Dataset entries:
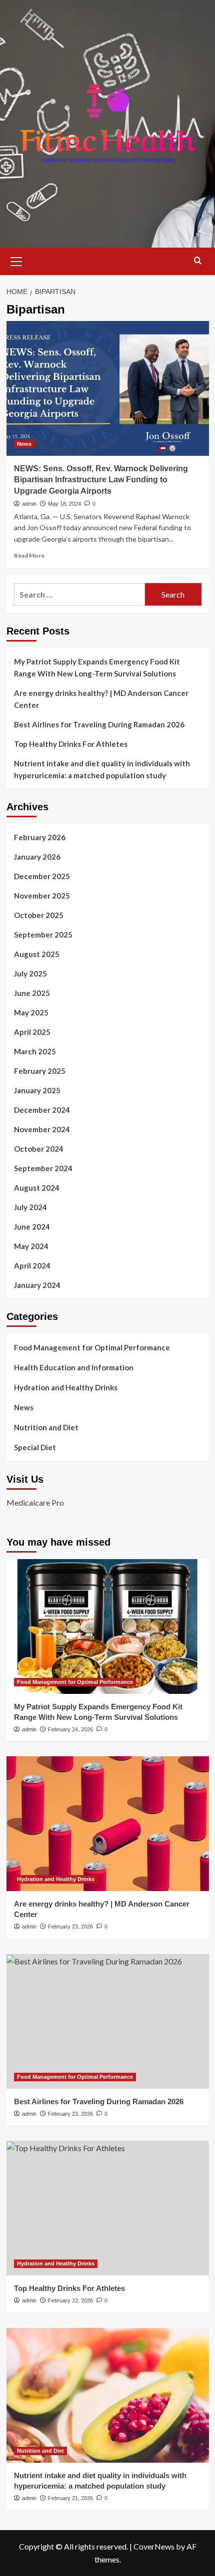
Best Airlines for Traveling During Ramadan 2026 (99, 724)
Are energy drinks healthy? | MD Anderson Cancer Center (101, 698)
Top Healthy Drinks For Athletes (71, 743)
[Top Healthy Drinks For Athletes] (107, 2208)
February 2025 (40, 1070)
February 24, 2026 (70, 1729)
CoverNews (154, 2546)
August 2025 (37, 954)
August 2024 (37, 1187)
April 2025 (32, 1031)
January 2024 (37, 1285)
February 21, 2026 (70, 2498)
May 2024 (31, 1246)
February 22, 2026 (70, 2300)
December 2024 (42, 1109)
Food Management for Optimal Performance (92, 1347)
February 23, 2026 (70, 1927)
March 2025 (35, 1051)
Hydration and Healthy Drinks (66, 1387)
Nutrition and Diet (46, 1427)
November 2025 (42, 895)
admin (29, 504)
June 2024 (32, 1226)
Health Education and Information (74, 1367)
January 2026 (37, 856)
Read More (29, 555)
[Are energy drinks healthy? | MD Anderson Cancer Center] (107, 1823)
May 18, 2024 (64, 504)
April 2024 (32, 1265)
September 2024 (43, 1168)
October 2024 (39, 1148)
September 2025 (43, 934)
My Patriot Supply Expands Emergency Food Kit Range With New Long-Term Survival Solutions (97, 667)
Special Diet (35, 1447)
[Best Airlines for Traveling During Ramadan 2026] (107, 2021)
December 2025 (42, 876)
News (24, 444)
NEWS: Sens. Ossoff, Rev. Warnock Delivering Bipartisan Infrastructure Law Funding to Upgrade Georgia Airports (101, 479)
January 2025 (37, 1090)
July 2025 (30, 973)
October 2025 (39, 915)
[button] (16, 260)
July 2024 (30, 1207)
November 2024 (42, 1129)
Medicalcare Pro (35, 1502)
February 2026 (40, 837)
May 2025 (31, 1012)
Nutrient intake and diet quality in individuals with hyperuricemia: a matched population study (102, 769)
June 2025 (32, 992)
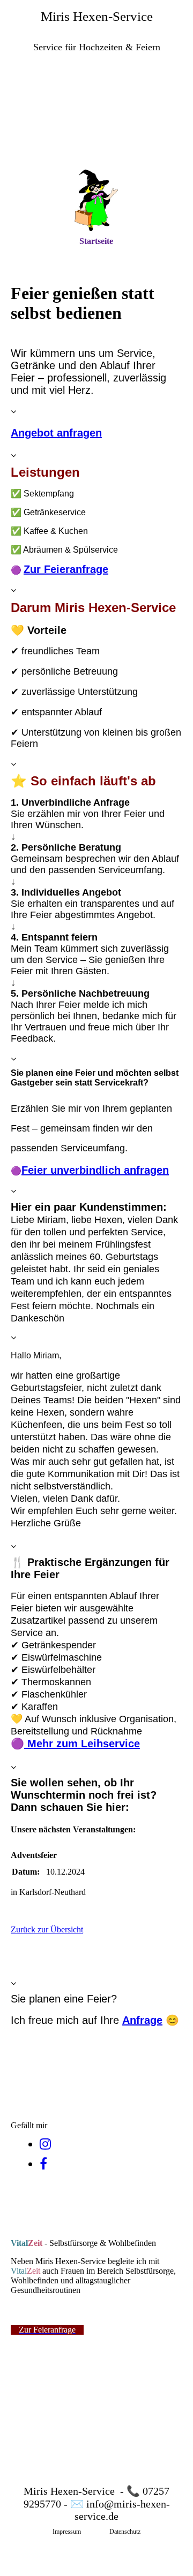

== Problem ==
Each record should appear again exactly as it stands, with no picture included.

== Written response ==
Best Airlines for Traveling During Ramadan 2026 (99, 724)
Are energy drinks healthy? | MD Anderson Cancer Center (101, 698)
Top Healthy Drinks For Athletes (71, 743)
[Top Healthy Drinks For Athletes] (107, 2208)
February 2025 (40, 1070)
February 24, 2026 (70, 1729)
CoverNews (154, 2546)
August 2025 (37, 954)
August 2024 (37, 1187)
April 2025 (32, 1031)
January 2024 (37, 1285)
February 21, 2026 (70, 2498)
May 2024 (31, 1246)
February 22, 2026 (70, 2300)
December 2024 (42, 1109)
Food Management for Optimal Performance (92, 1347)
February 23, 2026 (70, 1927)
March 2025 (35, 1051)
Hydration and Healthy Drinks (66, 1387)
Nutrition and Diet (46, 1427)
November 2025 (42, 895)
admin (29, 504)
June 2024 (32, 1226)
Health Education and Information (74, 1367)
January 2026 (37, 856)
Read More (29, 555)
[Are energy drinks healthy? | MD Anderson Cancer Center] (107, 1823)
May 18, 2024 (64, 504)
April 2024 (32, 1265)
September 2024 (43, 1168)
October 2024 (39, 1148)
September 2025 (43, 934)
My Patriot Supply Expands Emergency Food Kit Range With New Long-Term Survival Solutions (97, 667)
Special Diet (35, 1447)
[Best Airlines for Traveling During Ramadan 2026] (107, 2021)
December 2025 (42, 876)
News (24, 444)
NEWS: Sens. Ossoff, Rev. Warnock Delivering Bipartisan Infrastructure Law Funding to Upgrade Georgia Airports (101, 479)
January 2025 (37, 1090)
July 2025 (30, 973)
October 2025 (39, 915)
[button] (16, 260)
July 2024 (30, 1207)
November 2024 (42, 1129)
Medicalcare Pro (35, 1502)
February 2026 (40, 837)
May 2025 (31, 1012)
Nutrient intake and diet quality in individuals with hyperuricemia: a matched population study (102, 769)
June 2025 (32, 992)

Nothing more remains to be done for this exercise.